11 September 2022 |

New Era of Pay Transparency is Here

By Hebba Youssef

What’s happening?

For far too long pay has been a mystery for employees and jobseekers and it’s by design. But, certain states are passing laws challenging everything we know.  

With a distributed workforce and remote hiring, People teams need to be aware of laws that could impact their hiring efforts in certain states.

Here’s what you need to know: 17 states have passed laws that aim to increase pay transparency such as requiring ranges on all posted open jobs to providing ranges upon request from candidates in the hiring process. PRAISE. 

Employers based in or hiring in: 

  • CO must have pay ranges posted on open roles 
  • NYC, CA or WA should be preparing to post ranges on open roles within the next 1- 3 months 
  • CT, DL, IL, LA, MD, MA, MS, MI, MN, NH, NJ, OR, VT, and VA should be preparing as laws are being drafted

You’re looking at the start of a very big movement and it doesn’t stop at pay transparency. Legislators in CA have passed a law that also requires companies based in CA with employees > 100 to report on median gender and racial pay gaps. 

Should this law be signed on 9/30 it could have a massive effect on some big names in CA like Facebook/Meta, Disney and Alphabet (Google). What those companies do, others tend to follow to remain competitive. 

The bottom line: You can commit to as many DEI initiatives as you want but the numbers won’t lie.  Companies will be held responsible for ensuring that employees are paid fairly regardless of gender or race.

AS THEY SHOULD. 

The hard part of this is People teams will be held accountable for pay decisions that might ultimately be out of their control.  I have been there!

For every People Ops person refusing to break salary bands there is a Founder or Executive asking for an exception. Those situations are incredibly tricky but those exceptions will end up costing a lot more than it’s worth.

How did we get here?

It’s not an accident…

If I asked you how much money you made, would you tell me? My guess is no. That question makes most folks uncomfortable. Talking about money has been considered taboo for as long as I can remember. It’s like talking about sex, drugs or politics at work. You just don’t do it. 

But we should.

Here’s why: To date, companies have capitalized on that taboo despite it being illegal to retaliate against employees who share salaries. BTW that law was passed in 1935! I’ll let that settle in, 1935! Yet, I’ve heard so many horror stories from employees AND People teams about situations where salaries are shared. 

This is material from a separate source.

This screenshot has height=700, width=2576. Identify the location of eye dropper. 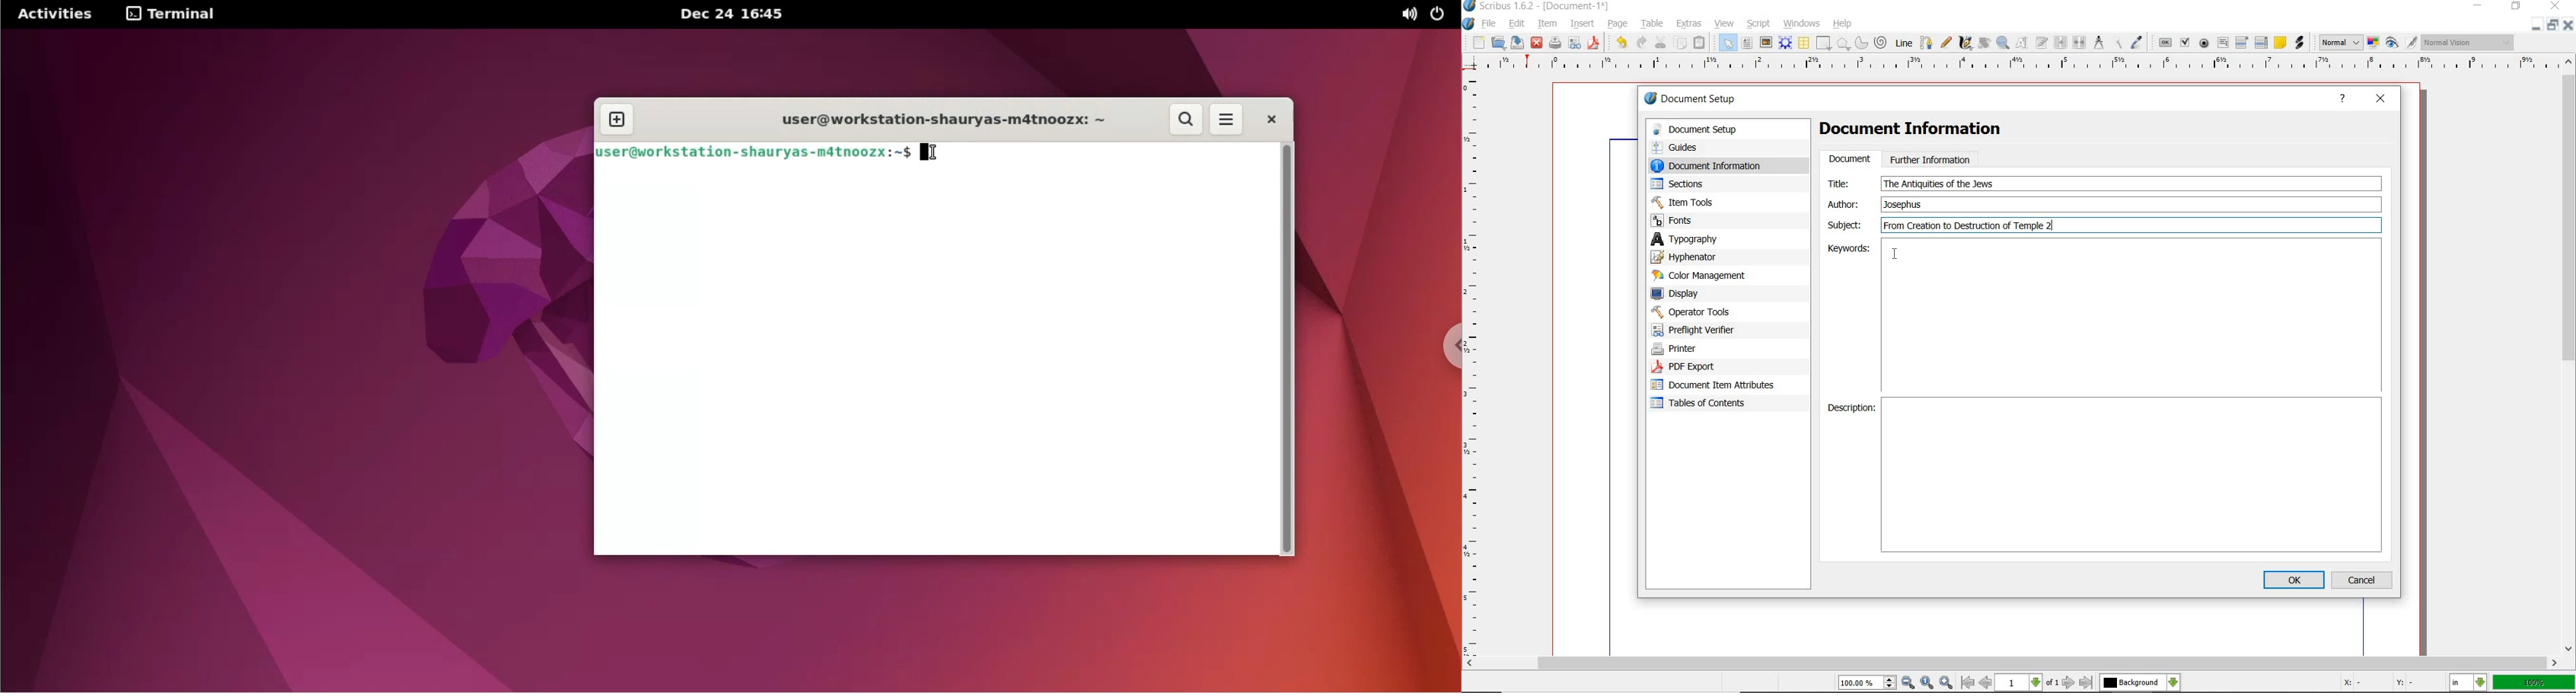
(2138, 42).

Pay secrecy allows discriminatory practices to flourish and equity among men, women and underrepresented groups continues to be impossible. Not okay.

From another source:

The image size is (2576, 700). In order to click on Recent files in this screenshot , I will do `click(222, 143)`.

Fact: Women earn 83 cents for every dollar men earn and the racial wealth gap is even harder to close.

The states that are passing laws are trying to combat the pay inequity that the secrecy creates. 

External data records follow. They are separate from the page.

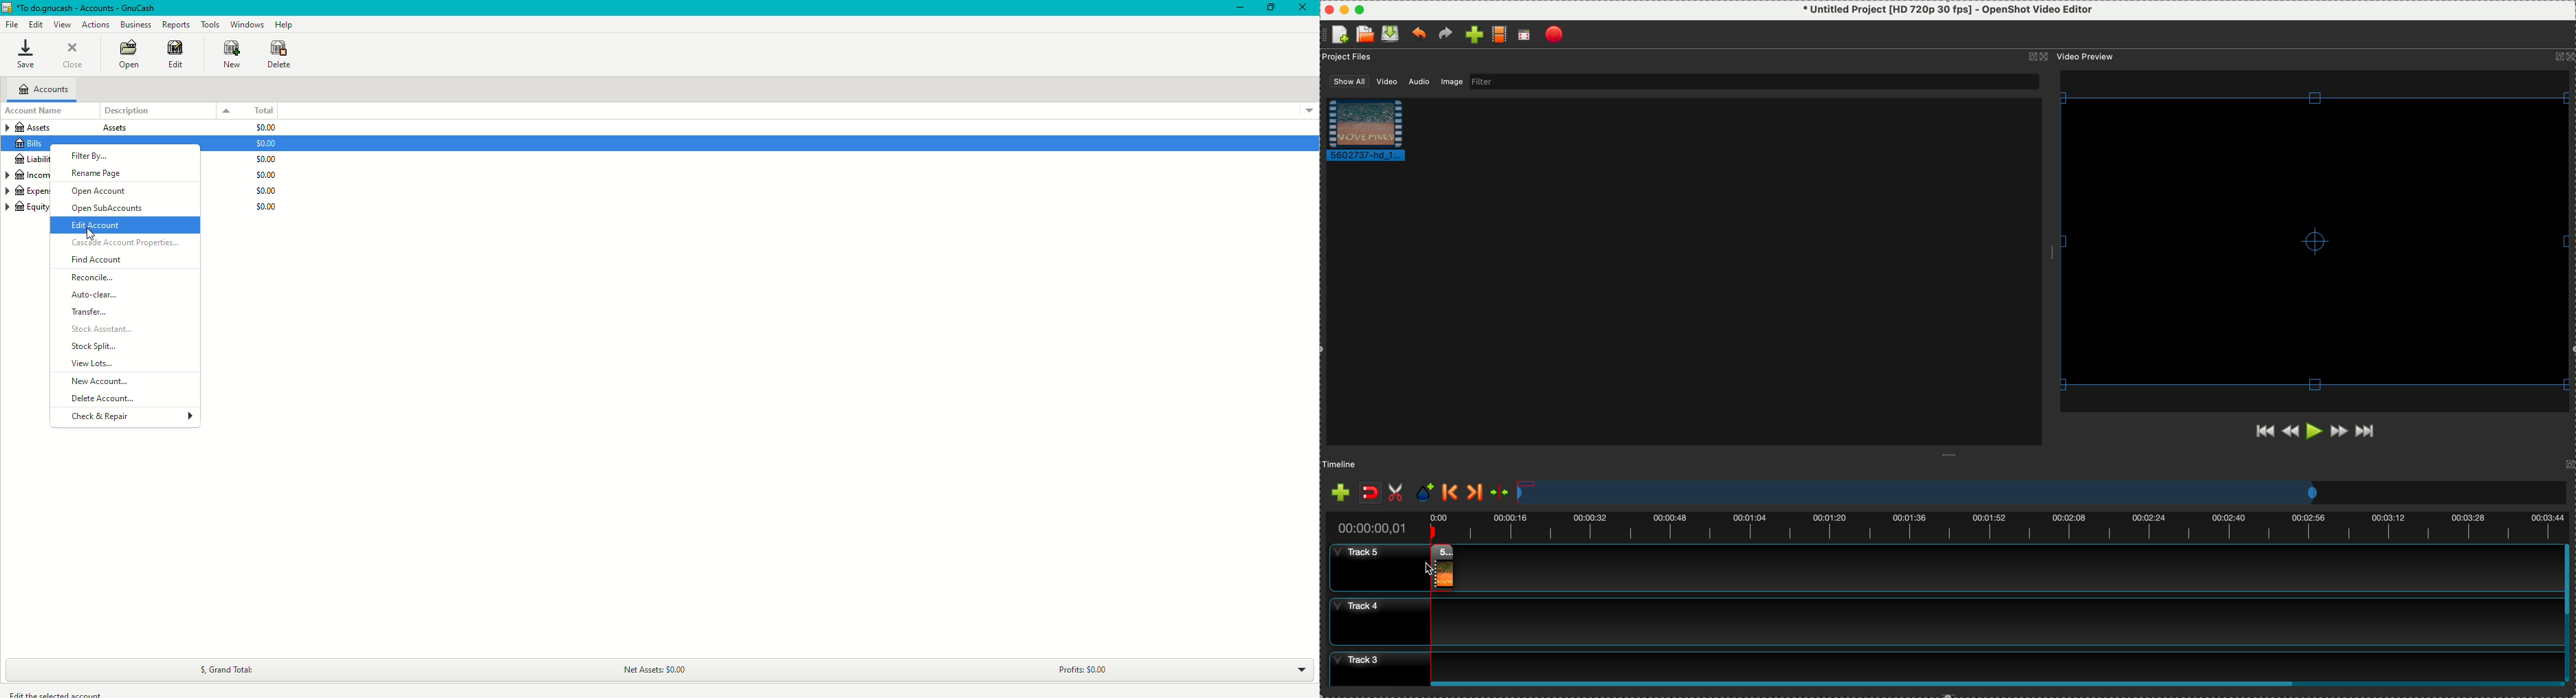 This screenshot has width=2576, height=700. Describe the element at coordinates (125, 245) in the screenshot. I see `Cascade Account Properties` at that location.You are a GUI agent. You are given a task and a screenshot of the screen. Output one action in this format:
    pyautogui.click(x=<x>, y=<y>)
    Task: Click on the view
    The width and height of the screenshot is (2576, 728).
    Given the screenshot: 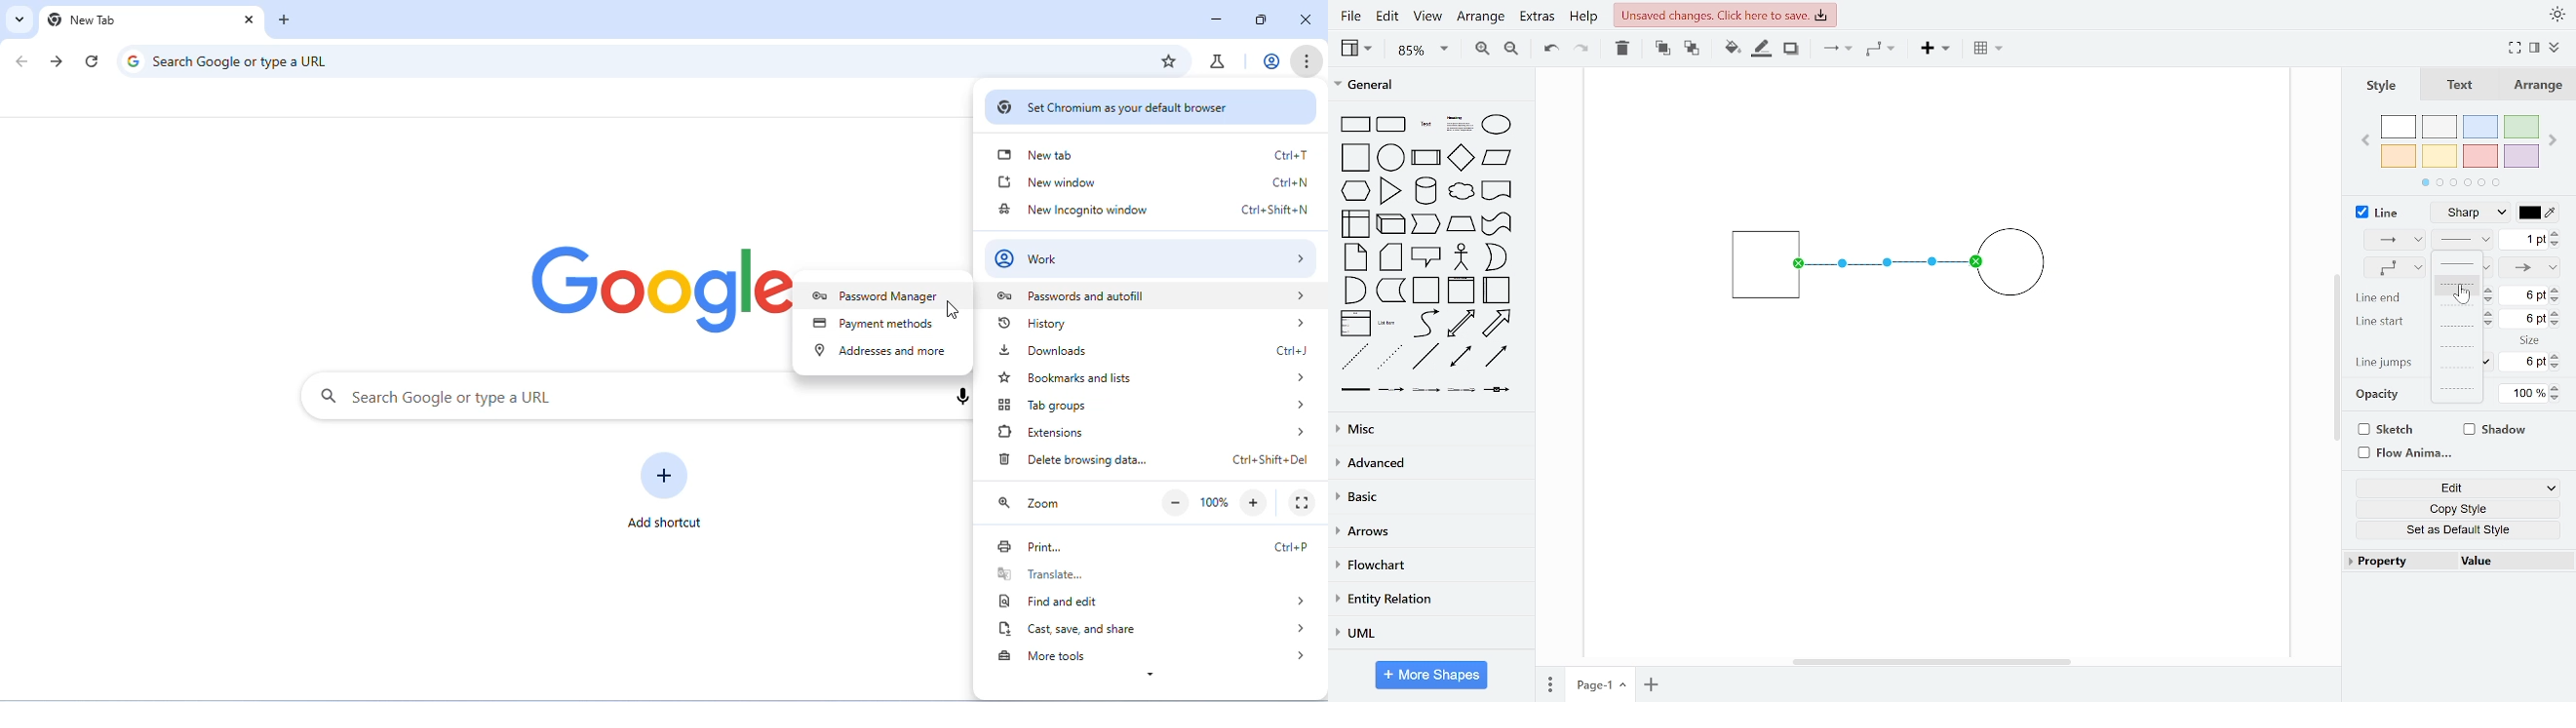 What is the action you would take?
    pyautogui.click(x=1359, y=48)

The thought is: pay transparency + accountability = equity. 

The reality isn’t as simple as that.

How to prepare?

Four things People Ops teams can do:

Make moves: preparing for this next era of pay transparency can be daunting. Here are 4 things you can do to make sure you aren’t caught unprepared. 

1. Write a compensation philosophy. Define WHY are you paying your employees the way you are, this will drive how you make all your decisions.

Bonus points if you make it public OR at least share it with your employees.

2. Build a leveling structure. This is one of the most important things to do if your org is in scale mode. Make sure your jobs are leveled and titled correctly. When leveling your roles, think about the scope and impact of each role. 

A common leveling structure: individual contributors (IC or L), management (M), executives (E). Within each of those groups can be levels 1-7. After defining your leveling system assess and level your current employees AND any open roles. Assign each employee an open role a level.

P.S. A leveling structure will come in handy when you build growth plans for your employees. 

3. Build pay bands. Market data can be pricey to get your hands on but it’s worth it. You want to be sure you’re paying competitively to be able to attract talent. Consult your market data and levels, build your range and assign them for all open roles. 

Ex: Recruiter, IC2, $95,000 – $115,000

Tip: Check out Levels.fyi for more info on levels/salary.

4. Conduct an internal compensation analysis. Using that same market data compare your current employees to the market. This will help you identify anyone who is underpaid and any pay inequities you may have. Make your plan to address them! Anyone underpaid is a flight risk. 

Cross check your open roles with your current employees. Are any open roles assigned higher salaries than your current employees? Make a plan to address that. 

5. Update job postings with salary ranges. JUST DO IT! Prospective employees will consider a job posting without a range a red flag. You want top talent? Be honest about their pay or don’t waste their time. 

What’s next: I could probably take each of these items and do a full newsletter on them… and I might! There is so much more to be said. I wanted to give you some easily digestible next steps to get you on the right path. 

For the People leaders: Stop making exceptions when it comes to compensation. Every exception you make will cost your company down the road. You will end up spending more money raising salaries to create equity than if you just followed your set rules.

For job seekers: Always ask for the salary range!